Arm Mali Bifrost and Valhall OpenCL Developer Guide - Chapter 9 - OpenCL optimizations list

Arm Mali Bifrost and Valhall OpenCL Developer Guide - Chapter 9 - OpenCL optimizations list

Arm Mali Bifrost and Valhall OpenCL Developer Guide - Version 4.0
https://developer.arm.com/documentation/101574/0400

9. OpenCL optimizations list

This chapter lists several optimizations to use when writing OpenCL code for Mali GPUs.
本章列出了为 Mali GPU 编写 OpenCL 代码时要使用的几种优化。

It contains the following sections:

  • 9.1 General optimizations on page 9-75. (常规优化)
  • 9.2 Kernel optimizations on page 9-77. (内核优化)
  • 9.3 Code optimizations on page 9-80. (代码优化)
  • 9.4 Execution optimizations on page 9-82. (执行优化)
  • 9.5 Reducing the effect of serial computations on page 9-83. (减少串行计算的影响)
  • 9.6 Mali Bifrost and Valhall GPU specific optimizations on page 9-84. (Mali Bifrost 和 Valhall GPU 特定的优化)

9.1 General optimizations (常规优化)

Arm recommends general optimizations such as processing large amount of data, using the correct data types, and compiling the kernels once.
Arm 建议进行常规优化,例如处理大量数据,使用正确的数据类型以及一次编译内核。

  • Use the best processor for the job (使用最佳处理器来完成工作)

GPUs are designed for parallel processing.
GPU 设计用于并行处理。

Application processors are designed for high-speed serial computations.
应用处理器专为高速串行计算而设计。

All applications contain sections that perform control functions and others that perform computation.

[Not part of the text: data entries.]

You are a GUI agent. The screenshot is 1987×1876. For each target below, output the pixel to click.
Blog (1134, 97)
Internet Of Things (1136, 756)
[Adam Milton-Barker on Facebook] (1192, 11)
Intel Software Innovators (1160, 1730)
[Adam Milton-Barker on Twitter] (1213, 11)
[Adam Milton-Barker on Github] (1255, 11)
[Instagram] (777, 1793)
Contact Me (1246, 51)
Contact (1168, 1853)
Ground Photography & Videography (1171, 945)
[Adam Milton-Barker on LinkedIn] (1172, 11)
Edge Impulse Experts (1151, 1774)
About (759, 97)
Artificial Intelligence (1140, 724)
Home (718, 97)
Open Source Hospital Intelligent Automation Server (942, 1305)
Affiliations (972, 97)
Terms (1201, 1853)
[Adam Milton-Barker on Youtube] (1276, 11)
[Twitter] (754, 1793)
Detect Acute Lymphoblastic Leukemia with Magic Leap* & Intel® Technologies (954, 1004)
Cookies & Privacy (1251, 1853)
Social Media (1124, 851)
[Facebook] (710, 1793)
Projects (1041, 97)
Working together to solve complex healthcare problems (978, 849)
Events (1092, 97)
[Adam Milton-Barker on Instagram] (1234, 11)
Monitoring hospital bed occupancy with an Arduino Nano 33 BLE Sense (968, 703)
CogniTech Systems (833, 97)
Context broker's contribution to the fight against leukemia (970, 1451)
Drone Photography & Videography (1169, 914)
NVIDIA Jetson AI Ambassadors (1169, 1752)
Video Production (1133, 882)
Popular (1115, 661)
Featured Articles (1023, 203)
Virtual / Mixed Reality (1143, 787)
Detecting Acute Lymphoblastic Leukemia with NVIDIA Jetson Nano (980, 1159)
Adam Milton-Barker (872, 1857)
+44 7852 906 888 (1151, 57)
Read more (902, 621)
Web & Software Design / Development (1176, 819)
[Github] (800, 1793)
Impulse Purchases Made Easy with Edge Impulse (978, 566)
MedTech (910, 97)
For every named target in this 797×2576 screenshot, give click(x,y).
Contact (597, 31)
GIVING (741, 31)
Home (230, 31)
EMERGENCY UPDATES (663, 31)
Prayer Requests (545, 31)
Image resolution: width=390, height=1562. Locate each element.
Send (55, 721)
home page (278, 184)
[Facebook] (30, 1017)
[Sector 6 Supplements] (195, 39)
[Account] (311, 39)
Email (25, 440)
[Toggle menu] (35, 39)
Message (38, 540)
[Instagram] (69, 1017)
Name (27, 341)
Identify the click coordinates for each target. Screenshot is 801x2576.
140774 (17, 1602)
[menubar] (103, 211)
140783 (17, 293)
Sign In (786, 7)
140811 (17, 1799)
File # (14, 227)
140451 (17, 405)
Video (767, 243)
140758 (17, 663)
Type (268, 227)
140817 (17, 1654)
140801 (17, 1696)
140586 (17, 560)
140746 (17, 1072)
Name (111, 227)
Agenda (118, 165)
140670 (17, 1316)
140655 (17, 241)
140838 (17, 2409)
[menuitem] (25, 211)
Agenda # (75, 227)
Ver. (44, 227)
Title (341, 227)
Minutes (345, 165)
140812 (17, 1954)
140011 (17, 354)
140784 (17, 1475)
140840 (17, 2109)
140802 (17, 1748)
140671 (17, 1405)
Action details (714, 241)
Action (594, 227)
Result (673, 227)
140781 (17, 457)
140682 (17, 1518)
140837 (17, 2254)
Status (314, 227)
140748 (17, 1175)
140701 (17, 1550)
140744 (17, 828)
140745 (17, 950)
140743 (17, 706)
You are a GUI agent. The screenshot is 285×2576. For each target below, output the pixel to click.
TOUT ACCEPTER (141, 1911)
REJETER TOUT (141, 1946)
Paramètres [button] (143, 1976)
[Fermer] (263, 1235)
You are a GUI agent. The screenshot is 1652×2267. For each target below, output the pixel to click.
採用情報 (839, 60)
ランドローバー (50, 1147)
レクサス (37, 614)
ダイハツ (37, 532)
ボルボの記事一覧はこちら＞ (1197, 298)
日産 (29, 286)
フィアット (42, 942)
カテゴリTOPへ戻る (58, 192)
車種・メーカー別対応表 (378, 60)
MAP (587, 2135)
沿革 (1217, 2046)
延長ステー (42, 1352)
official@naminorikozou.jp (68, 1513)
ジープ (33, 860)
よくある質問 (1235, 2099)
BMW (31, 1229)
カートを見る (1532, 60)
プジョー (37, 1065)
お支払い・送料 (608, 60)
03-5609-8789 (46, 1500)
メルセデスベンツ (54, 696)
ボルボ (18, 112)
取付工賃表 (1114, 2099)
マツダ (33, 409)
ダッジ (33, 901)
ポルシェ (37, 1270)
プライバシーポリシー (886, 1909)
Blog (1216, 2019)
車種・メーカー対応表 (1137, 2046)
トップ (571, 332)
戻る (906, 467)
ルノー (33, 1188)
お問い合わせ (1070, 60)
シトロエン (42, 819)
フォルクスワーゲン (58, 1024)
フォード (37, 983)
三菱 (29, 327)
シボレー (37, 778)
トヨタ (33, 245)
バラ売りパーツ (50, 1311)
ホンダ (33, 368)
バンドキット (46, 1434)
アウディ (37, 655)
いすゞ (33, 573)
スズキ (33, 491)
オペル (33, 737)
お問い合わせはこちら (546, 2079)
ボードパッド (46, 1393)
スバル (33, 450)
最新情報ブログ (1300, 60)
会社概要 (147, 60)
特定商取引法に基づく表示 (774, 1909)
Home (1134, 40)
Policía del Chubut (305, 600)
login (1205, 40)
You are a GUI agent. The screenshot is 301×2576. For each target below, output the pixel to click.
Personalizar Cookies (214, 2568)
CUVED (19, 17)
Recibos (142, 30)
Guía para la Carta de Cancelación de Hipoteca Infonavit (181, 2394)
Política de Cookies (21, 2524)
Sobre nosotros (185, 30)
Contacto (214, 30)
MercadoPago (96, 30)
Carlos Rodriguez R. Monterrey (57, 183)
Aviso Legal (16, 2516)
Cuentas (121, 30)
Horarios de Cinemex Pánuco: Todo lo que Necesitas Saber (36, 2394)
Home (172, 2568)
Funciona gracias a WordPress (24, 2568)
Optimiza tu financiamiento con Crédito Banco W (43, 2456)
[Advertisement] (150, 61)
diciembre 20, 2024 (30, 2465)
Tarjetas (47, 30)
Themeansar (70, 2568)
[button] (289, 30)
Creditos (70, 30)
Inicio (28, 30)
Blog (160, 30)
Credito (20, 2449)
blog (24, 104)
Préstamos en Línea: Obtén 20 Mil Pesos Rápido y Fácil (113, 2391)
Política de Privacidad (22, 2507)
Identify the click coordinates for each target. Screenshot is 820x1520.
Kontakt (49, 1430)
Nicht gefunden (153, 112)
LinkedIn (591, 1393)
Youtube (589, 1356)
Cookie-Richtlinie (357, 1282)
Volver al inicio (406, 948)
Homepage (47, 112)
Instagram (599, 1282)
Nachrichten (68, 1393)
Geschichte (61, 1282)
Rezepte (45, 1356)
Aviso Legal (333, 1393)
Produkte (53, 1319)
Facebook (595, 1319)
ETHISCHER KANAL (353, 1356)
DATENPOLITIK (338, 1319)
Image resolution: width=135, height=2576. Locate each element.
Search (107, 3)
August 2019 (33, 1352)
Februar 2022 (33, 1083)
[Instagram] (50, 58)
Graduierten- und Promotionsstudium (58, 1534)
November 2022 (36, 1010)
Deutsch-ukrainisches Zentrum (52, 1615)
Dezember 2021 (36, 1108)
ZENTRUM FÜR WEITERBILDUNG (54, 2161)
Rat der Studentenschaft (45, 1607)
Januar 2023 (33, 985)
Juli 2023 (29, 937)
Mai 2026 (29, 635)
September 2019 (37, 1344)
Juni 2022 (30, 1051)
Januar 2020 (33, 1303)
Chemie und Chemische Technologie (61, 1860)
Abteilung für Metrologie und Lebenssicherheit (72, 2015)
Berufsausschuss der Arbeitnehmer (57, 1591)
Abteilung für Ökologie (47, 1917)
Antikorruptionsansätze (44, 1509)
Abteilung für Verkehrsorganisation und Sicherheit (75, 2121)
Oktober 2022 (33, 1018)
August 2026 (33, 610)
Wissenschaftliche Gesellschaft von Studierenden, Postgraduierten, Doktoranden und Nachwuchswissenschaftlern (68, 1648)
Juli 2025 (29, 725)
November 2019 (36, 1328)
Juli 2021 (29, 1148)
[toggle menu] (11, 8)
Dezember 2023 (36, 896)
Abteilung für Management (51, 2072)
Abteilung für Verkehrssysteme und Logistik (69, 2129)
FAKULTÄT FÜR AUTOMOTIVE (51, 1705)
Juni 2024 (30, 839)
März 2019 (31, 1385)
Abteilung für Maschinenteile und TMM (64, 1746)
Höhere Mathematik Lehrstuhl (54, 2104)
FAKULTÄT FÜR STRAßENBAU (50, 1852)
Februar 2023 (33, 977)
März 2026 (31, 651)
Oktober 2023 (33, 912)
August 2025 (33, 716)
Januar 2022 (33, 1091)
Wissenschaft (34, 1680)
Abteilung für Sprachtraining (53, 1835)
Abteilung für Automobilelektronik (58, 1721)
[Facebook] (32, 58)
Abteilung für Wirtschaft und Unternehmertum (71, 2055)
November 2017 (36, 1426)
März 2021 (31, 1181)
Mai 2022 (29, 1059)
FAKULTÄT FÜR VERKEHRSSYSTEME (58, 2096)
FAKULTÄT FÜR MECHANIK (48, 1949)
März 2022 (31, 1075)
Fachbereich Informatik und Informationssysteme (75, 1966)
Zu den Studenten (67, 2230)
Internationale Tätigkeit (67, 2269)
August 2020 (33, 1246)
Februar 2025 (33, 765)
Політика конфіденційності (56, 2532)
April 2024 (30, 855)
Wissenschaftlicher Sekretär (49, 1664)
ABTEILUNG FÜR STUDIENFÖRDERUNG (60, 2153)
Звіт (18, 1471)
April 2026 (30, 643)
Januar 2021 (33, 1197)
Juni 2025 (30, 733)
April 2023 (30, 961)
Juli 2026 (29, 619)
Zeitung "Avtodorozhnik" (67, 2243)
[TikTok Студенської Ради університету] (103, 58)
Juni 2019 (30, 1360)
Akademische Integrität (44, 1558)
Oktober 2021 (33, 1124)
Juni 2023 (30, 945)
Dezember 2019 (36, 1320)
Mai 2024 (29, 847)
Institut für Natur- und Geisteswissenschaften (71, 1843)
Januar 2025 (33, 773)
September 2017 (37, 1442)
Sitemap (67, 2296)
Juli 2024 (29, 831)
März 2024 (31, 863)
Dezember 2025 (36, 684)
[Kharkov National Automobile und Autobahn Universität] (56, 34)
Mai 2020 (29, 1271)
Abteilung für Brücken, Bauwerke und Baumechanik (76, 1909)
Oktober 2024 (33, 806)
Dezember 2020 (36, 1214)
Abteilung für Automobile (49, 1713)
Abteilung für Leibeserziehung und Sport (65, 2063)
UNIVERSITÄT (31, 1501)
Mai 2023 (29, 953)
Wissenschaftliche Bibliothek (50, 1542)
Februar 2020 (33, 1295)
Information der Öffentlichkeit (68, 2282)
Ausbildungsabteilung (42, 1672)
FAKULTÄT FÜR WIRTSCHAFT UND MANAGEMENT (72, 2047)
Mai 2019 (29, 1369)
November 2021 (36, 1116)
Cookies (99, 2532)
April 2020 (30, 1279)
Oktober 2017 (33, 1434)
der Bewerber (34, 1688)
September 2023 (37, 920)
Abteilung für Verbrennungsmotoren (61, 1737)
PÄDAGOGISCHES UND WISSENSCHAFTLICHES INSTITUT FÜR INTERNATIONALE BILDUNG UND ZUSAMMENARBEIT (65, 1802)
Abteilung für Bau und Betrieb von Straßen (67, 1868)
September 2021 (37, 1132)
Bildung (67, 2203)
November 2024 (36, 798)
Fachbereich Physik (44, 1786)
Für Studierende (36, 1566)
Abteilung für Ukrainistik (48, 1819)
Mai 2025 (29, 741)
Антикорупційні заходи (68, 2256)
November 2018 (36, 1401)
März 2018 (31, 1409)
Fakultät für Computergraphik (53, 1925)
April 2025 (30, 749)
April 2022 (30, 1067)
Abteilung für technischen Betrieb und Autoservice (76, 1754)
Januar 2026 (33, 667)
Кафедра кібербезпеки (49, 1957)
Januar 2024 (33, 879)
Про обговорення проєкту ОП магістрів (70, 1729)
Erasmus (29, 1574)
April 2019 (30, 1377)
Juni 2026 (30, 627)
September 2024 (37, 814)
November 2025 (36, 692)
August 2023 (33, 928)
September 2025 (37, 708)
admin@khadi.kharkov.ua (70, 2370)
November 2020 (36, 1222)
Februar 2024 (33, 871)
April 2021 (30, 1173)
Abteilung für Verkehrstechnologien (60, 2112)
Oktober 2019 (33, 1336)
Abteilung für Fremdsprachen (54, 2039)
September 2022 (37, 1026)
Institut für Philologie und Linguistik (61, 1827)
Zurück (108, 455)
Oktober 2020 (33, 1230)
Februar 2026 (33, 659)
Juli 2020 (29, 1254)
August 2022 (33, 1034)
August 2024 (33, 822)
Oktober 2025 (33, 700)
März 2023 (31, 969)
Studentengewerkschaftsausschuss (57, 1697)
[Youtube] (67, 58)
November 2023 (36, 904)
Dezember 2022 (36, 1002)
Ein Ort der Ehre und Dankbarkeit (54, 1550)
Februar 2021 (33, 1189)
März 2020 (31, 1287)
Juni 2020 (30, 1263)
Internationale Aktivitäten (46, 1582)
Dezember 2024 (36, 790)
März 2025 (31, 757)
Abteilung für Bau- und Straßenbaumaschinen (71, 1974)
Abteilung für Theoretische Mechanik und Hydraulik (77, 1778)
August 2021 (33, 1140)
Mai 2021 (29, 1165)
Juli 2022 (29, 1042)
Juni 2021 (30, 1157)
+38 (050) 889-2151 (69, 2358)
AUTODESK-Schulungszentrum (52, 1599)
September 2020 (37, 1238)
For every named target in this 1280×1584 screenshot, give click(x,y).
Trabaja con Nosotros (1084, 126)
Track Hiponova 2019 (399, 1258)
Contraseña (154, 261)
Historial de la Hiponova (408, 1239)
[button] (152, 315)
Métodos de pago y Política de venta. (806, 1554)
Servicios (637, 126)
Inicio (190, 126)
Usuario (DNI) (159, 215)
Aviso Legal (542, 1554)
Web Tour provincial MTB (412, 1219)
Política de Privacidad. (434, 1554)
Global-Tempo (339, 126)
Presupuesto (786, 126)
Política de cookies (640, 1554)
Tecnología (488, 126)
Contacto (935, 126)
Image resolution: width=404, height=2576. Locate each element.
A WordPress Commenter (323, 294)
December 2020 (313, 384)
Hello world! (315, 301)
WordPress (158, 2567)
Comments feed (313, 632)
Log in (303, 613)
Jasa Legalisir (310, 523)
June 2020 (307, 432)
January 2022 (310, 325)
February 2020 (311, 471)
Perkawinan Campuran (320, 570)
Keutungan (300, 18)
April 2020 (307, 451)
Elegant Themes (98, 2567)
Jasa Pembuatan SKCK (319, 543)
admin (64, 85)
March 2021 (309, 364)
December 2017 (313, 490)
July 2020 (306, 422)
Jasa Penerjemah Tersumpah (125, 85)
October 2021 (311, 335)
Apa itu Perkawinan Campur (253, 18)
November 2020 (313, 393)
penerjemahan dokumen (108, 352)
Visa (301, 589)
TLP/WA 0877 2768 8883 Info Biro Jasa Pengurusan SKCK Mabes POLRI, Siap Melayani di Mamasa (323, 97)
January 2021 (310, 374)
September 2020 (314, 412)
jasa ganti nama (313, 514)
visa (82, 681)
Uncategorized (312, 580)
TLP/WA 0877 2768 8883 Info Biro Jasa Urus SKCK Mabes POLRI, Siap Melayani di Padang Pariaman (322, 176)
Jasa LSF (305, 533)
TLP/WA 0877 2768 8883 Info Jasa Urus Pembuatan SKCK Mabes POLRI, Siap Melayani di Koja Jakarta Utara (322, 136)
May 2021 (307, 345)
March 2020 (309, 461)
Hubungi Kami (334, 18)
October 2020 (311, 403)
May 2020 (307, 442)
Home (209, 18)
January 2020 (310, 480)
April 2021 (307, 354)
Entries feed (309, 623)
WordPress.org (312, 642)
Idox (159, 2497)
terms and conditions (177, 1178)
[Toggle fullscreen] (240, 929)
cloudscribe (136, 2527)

For optimal performance use the best processor for the task:
所有应用程序均包含执行控制功能的部分,以及其他执行计算的部分。为了获得最佳性能,请为任务使用最佳处理器:

  1. Control and serial functions are best performed on an application processor using a traditional language. (控制和串行功能最好使用传统语言在应用处理器上执行。)
  2. Use OpenCL on Mali GPUs for the parallelizable compute functions. (在 Mali GPU 上使用 OpenCL 来实现可并行化的计算功能。)
  • Compile the kernel once at the start of your application (在应用程序开始时编译一次内核)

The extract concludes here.